> **Excerpt to read**:
⁂

The One Where AI Does The Prompting

My first proper venture into the brave new world of “AI-assisted development” was born from a rather specific domestic challenge: my wife's creative block. Now, for creative professionals like her and I, a creative block isn't just an inconvenience — it's a barrier to actual work. When your livelihood depends on consistently producing creative work, these moments of creative paralysis can be absolutely nerve-wracking (which, ironically, only makes the creative block worse).

I'd read that sometimes the best way to break through a creative block is to create something small, quick, and entirely inconsequential. It's the creative equivalent of putting on proper trousers when working from home — a small action that somehow tricks your brain into the right mode.

Despite having virtually zero coding proficiency, I thought: What if we could get AI to help with this? But here's where it got interesting — instead of having humans prompt the AI (which was all the rage at the time), what if we flipped the script and had the AI prompt *us*?

Enter the Creative Block Buster — my first GenAI experiment, built more with enthusiasm than actual expertise. Think of it as a creative personal trainer, except instead of counting your reps, it's counting your minutes of creative writing. It throws a writing prompt at you (generated by AI — unique and random and very fun), starts a 5-minute timer, and off you go.

The beautiful thing about it is its complete lack of consequence. There's no pressure to create something brilliant or meaningful. It's just you, responding to an often slightly absurd prompt, for a couple of minutes, kickstarting your creative flow.

And surprisingly (or perhaps unsurprisingly, if you understand the psychology of creative blocks), it worked. My wife and I started using it whenever we felt stuck, and gradually, these little five-minute creative sprints began unlocking bigger ideas.

⁂

> **Provided information**:
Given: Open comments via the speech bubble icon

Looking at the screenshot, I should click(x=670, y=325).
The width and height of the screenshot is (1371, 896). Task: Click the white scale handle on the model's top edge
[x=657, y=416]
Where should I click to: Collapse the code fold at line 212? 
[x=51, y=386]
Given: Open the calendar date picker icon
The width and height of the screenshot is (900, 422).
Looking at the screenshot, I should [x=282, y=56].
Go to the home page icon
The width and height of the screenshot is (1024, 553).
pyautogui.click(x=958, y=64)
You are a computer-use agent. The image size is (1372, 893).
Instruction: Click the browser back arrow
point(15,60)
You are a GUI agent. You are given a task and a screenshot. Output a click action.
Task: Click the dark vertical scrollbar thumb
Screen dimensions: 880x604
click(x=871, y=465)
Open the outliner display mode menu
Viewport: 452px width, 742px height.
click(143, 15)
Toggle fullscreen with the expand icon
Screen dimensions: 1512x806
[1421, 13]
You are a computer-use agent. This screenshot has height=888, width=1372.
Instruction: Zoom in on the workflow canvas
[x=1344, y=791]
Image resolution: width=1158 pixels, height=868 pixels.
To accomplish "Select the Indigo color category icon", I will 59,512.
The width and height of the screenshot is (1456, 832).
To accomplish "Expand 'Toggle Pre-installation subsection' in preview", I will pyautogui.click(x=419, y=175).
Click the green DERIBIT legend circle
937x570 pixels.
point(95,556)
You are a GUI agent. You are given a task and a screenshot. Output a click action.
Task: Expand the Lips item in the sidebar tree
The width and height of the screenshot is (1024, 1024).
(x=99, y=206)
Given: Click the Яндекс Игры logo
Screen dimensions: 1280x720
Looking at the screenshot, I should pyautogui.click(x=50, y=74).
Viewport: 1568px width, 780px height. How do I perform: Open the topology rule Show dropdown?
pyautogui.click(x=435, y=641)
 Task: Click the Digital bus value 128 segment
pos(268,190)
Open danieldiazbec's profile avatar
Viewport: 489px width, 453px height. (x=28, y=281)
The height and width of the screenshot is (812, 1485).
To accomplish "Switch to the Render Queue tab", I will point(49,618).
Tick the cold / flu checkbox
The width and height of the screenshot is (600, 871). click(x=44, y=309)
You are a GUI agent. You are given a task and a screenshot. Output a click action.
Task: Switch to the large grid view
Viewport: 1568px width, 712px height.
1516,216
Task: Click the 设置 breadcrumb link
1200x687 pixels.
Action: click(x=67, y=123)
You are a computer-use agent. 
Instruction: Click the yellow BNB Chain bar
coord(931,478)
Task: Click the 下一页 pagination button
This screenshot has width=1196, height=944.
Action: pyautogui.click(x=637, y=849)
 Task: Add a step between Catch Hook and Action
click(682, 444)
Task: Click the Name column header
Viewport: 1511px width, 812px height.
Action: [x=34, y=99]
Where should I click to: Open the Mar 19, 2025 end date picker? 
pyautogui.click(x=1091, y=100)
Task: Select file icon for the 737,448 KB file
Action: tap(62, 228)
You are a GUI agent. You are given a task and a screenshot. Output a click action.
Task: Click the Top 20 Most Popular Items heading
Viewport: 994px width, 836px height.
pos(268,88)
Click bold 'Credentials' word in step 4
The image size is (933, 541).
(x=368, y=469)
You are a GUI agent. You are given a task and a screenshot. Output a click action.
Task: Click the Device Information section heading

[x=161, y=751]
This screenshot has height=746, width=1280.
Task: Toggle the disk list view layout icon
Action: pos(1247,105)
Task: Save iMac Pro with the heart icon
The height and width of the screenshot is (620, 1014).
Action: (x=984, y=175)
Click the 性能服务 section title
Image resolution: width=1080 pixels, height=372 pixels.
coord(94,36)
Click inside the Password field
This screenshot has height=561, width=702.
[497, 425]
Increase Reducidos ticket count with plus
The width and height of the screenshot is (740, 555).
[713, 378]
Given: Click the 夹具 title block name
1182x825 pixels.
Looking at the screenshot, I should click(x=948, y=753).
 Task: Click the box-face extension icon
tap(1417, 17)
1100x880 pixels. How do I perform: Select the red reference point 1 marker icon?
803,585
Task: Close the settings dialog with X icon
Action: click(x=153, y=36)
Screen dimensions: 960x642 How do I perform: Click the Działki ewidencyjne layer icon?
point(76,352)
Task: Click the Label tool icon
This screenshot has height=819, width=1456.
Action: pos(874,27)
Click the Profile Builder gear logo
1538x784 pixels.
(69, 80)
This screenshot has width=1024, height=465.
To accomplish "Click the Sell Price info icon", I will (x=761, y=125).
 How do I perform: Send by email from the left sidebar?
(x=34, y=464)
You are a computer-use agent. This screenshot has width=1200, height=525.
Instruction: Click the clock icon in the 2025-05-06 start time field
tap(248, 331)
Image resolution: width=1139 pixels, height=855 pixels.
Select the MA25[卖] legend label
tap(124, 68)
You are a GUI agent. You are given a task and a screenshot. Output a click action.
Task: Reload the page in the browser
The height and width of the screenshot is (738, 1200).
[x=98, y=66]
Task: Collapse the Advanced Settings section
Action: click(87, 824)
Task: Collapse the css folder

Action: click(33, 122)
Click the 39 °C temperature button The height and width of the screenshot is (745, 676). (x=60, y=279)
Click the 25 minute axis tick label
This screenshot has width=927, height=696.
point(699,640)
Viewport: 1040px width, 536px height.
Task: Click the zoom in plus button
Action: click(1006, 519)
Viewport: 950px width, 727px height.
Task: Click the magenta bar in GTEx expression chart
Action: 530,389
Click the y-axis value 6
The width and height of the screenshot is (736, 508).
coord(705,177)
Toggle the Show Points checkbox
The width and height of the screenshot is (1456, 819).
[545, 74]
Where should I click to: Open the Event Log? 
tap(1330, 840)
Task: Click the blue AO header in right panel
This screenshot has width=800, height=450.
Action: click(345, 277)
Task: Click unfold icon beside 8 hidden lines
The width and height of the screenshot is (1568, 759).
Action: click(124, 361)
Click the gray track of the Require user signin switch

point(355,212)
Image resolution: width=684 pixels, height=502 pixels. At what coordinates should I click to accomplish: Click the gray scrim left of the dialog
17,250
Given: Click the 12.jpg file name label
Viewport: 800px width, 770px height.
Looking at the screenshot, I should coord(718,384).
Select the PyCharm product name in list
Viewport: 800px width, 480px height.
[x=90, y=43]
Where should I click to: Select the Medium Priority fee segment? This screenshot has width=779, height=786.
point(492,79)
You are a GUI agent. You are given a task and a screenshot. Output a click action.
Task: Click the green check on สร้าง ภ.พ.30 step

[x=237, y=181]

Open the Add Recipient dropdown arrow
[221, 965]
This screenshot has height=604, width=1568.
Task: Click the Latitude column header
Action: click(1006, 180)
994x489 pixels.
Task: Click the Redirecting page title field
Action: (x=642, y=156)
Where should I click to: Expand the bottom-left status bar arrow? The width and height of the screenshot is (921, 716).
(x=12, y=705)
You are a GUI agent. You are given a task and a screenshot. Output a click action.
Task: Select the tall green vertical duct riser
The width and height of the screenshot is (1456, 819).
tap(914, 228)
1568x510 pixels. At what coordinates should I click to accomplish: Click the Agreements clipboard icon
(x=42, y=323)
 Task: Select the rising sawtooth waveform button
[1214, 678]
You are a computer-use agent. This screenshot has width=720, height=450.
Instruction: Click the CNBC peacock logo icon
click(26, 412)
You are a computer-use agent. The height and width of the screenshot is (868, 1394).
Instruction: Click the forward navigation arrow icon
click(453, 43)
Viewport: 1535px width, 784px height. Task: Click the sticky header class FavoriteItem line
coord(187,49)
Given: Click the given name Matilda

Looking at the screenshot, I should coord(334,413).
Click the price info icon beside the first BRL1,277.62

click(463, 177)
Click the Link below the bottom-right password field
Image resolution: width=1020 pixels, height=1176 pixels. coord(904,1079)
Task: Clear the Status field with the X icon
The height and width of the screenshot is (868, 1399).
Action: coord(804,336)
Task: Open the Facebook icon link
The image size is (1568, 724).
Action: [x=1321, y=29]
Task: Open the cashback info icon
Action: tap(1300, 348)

⁂

> **Written task**:
Update the stretch of the creative block essay from "Enter the Creative" through "your creative flow." by putting "fitness coach" in place of "personal trainer", and give that stretch in full.

> **Exercise output**:
Enter the Creative Block Buster — my first GenAI experiment, built more with enthusiasm than actual expertise. Think of it as a creative fitness coach, except instead of counting your reps, it's counting your minutes of creative writing. It throws a writing prompt at you (generated by AI — unique and random and very fun), starts a 5-minute timer, and off you go.

The beautiful thing about it is its complete lack of consequence. There's no pressure to create something brilliant or meaningful. It's just you, responding to an often slightly absurd prompt, for a couple of minutes, kickstarting your creative flow.